The $$p_\text{final}()$$ function is an optional parameter, allowing users to customize its behavior. clugenr provides two concrete implementations out of the box, specified by passing "n-1" or "n" to clugen()’s point_dist_fn parameter. These work as follows:

• "n-1" (default) - Points are placed on a hyperplane orthogonal to the cluster-supporting line and intersecting the point’s projection. This is done by obtaining $$p_i$$ random unit vectors orthogonal to $$\hat{\mathbf{d}}_i$$, and determining their magnitude using the normal distribution ($$\mu=0$$, $$\sigma=f_\sigma$$). These vectors are then added to the respective projections on the cluster-supporting line, yielding the final cluster points. This behavior is implemented in the clupoints_n_1() function.
• "n" - Points are placed around their respective projections. This is done by obtaining $$p_i$$ random unit vectors, and determining their magnitude using the normal distribution ($$\mu=0$$, $$\sigma=f_\sigma$$). These vectors are then added to the respective projections on the cluster-supporting line, yielding the final cluster points. This behavior is implemented in the clupoints_n() function.

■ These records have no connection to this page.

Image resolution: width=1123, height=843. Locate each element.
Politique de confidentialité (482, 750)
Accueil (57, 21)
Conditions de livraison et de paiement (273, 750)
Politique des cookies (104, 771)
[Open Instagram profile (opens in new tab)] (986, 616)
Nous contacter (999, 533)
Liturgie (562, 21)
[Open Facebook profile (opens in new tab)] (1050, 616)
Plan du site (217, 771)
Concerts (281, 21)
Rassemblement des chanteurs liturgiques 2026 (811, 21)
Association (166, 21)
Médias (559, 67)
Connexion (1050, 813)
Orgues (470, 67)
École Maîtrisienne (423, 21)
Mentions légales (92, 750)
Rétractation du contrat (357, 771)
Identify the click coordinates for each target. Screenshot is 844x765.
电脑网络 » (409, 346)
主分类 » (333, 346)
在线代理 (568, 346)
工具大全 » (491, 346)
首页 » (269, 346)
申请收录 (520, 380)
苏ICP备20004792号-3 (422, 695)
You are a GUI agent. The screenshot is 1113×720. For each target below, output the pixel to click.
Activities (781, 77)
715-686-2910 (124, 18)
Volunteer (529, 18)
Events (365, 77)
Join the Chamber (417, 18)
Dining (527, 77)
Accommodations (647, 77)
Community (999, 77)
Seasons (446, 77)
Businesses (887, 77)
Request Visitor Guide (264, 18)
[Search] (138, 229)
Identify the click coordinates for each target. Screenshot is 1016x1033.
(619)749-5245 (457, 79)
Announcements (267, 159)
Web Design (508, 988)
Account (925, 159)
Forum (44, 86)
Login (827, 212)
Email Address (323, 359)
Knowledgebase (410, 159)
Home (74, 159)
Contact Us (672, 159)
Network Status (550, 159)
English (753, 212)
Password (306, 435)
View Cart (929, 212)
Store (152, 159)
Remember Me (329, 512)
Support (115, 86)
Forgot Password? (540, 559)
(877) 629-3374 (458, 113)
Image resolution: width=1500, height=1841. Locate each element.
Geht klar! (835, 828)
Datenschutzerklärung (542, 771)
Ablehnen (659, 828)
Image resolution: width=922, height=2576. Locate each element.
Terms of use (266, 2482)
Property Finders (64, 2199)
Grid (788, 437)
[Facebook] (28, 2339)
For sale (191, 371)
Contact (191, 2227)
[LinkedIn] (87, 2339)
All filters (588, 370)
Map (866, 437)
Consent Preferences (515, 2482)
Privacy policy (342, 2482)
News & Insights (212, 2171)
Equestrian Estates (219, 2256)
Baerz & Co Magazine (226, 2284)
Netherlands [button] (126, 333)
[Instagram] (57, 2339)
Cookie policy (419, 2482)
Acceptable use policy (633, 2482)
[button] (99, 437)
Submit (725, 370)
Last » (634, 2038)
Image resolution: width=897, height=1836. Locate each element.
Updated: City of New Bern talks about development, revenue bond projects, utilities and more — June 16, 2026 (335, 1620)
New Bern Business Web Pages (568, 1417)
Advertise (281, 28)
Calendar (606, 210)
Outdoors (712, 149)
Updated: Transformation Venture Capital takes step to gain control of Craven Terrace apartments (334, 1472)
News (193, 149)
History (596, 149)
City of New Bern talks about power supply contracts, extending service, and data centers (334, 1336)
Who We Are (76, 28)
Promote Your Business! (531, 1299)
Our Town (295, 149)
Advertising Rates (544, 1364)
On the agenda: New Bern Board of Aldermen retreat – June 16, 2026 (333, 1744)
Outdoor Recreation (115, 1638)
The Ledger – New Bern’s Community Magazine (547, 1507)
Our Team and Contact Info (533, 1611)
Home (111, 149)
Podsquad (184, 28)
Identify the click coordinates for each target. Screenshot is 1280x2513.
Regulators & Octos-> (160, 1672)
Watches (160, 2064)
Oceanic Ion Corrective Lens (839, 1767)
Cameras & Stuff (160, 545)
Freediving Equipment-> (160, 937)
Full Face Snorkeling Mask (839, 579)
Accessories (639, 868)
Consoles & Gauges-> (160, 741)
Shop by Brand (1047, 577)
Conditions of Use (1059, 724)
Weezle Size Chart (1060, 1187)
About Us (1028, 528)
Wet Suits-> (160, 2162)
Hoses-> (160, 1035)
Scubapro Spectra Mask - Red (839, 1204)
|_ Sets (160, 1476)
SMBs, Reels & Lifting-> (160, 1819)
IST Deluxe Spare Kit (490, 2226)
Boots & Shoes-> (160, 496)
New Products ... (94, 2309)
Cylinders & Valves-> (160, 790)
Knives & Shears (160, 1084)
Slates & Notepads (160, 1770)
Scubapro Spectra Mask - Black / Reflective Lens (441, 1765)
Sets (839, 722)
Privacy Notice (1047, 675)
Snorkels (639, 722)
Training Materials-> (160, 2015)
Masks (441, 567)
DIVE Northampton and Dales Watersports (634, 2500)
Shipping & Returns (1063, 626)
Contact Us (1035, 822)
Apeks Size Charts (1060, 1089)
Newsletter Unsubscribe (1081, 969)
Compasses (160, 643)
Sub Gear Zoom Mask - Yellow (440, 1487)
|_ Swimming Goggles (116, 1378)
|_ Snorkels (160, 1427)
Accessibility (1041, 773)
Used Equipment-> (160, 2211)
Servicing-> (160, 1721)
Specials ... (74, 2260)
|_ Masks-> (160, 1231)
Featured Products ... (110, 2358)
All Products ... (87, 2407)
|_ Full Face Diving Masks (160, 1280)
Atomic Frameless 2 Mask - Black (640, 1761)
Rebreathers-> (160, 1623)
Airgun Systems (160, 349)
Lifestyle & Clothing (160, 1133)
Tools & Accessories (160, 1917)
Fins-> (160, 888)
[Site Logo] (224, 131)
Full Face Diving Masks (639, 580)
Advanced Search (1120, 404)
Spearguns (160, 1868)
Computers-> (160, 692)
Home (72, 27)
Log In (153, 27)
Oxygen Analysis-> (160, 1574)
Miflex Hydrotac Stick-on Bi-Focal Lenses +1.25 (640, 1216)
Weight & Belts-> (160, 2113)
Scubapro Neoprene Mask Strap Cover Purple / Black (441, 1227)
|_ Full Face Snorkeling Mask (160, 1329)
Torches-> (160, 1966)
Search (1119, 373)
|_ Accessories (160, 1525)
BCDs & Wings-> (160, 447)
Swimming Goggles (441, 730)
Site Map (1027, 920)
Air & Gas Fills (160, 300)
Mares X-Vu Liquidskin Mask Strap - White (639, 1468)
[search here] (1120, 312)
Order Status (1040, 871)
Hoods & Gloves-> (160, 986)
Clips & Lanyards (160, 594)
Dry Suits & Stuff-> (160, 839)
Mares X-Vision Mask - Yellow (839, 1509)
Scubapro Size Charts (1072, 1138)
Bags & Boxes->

Figure 7 highlights the differences between these two approaches in 2D, where a hyperplane is simply a line. Figure 7 - Example of how the final cluster points are obtained in 2D when using the built-in implementations for $$p_\text{final}()$$.

In general, points can be placed using a "n-1" or "n" strategy using any distribution. Figure 8 displays several examples for various implementations of $$p_\text{final}()$$, either based on "n-1" or "n" strategy, using different distributions. Figures 8a and 8b show the built-in "n-1" and "n" strategies making use of the normal distribution. Figures 8c-8f highlight some possibilities with custom user functions. Figure 8c shows the effect of using the exponential distribution in a "n-1" strategy, while Figure 8d displays the result of using a bimodal distribution with the same strategy. A more complex distribution, producing “hollow” clusters with a "n" strategy, is employed in Figures 8e and 8f, with the latter also having the $$p_\text{proj}()$$ function set to "unif". The remaining parameters (for all subfigures) are set as in Figure 1, except for $$p$$, which is set to 5000. Figure 8 - Examples of various implementations of $$p_\text{final}()$$. Figures a and b shown the effect of the built-in implementations, while Figures c-f display results obtained using custom user functions.